The 2008 financial crisis gave rise to a wave of bonus and pay disputes, and the same may happen again as the UK faces a prolonged period of economic uncertainty. Partner Charlie Thompson looks at the issues the pandemic and the end of the Brexit transition period may have on bonus and pay disputes this winter.

It is tempting to assume that like so many plans made at the beginning of the year, bonuses for 2020 will be cancelled or postponed. This assumption may be an error.

Some find it objectionable that a business would contemplate paying bonuses when they have been cutting pay, making staff redundant, furloughing others and taking on government support. That is, however, what many organisations have done. A number of high-profile businesses, including airlines BA and Ryanair and the restaurant group that owns Wagamama, have recently faced down shareholder rebellions and negative PR by rewarding their CEOs handsomely. Companies are seeing the value in rewarding their staff, even if it risks controversy in the short term.

Bonuses are typically a tool to reward past performance and encourage loyalty to the organisation, whether that is in the form of up-front cash payments, equity awards or deferred awards that vest over time. In many businesses where revenues have dropped and staff have been furloughed or made redundant, the remaining employees have worked harder than ever to pick up the slack and secure the company’s future. Those staff will expect to be rewarded for their performance, and it is risky for an employer to assume that they will be grateful simply to still have a job.

And while the pandemic has rocked the economy, certain areas have performed strongly, including tech, e-commerce and professional service businesses without a heavy focus on property or transactional work. Employees in those areas may consider themselves entitled at least to the rewards they received pre-pandemic.

However, with the Brexit transition period coming to an end, those businesses are likely to be concerned about continued economic uncertainty and the risk that although they have been busy their liquidity will be affected by debts being unpaid by clients who are on the brink of insolvency. While corporate insolvencies dropped to their lowest level since 2016 in Q2 of 2020, it seems inevitable that this figure will rise.

Many employers may, therefore, decide to take a cautious approach by awarding lower bonuses, bonuses with substantially more deferred elements or even no bonuses at all. In addition, some employers might attempt to claw back bonuses that have already been awarded. Others, whose employees agreed in good faith to temporary cuts in pay and to cover for absent staff over the last year may have seen their revenues remain steady or even grow. These employers might conclude that they can take an even more miserly approach, especially if the job market is stagnant in their sector and their employees do not have anywhere else to go. They would do so at the risk of being accused of opportunism and further alienating what may be an already demoralised workforce.

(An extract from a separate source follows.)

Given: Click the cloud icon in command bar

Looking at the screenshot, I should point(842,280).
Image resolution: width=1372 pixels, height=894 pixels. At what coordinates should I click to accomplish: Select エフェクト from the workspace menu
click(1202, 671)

Where employers take these steps, they may open themselves to the risk of claims for breach of contract or unlawful deductions from wages (among other claims). The 2008 financial crisis gave rise to a raft of bonus and pay disputes, and the same may happen again as the UK faces a prolonged period of economic uncertainty.

Even where bonuses are awarded, employers must be careful about how the bonus pool is distributed. Many employers may conclude that it is best for employee relations for those on the highest pay packets to take the biggest hit on their bonuses. To do so risks annoying their top performers, who are the likely to be the most difficult to replace. In addition, bearing in mind Samira Ahmed’s successful equal pay judgment against the BBC was less than 12 months ago, female employees who suspect they are being paid less than their male colleagues may be paying extra attention.

But that is not all. Competitors will be watching each other closely. Those who are more cautious may lay themselves open to raids from other employers who spy an opportunity to poach their demoralised top performers with generous signing on bonuses. From this, we can expect to see a flurry of litigation, as employers seek to enforce post-termination restrictive covenants in the courts.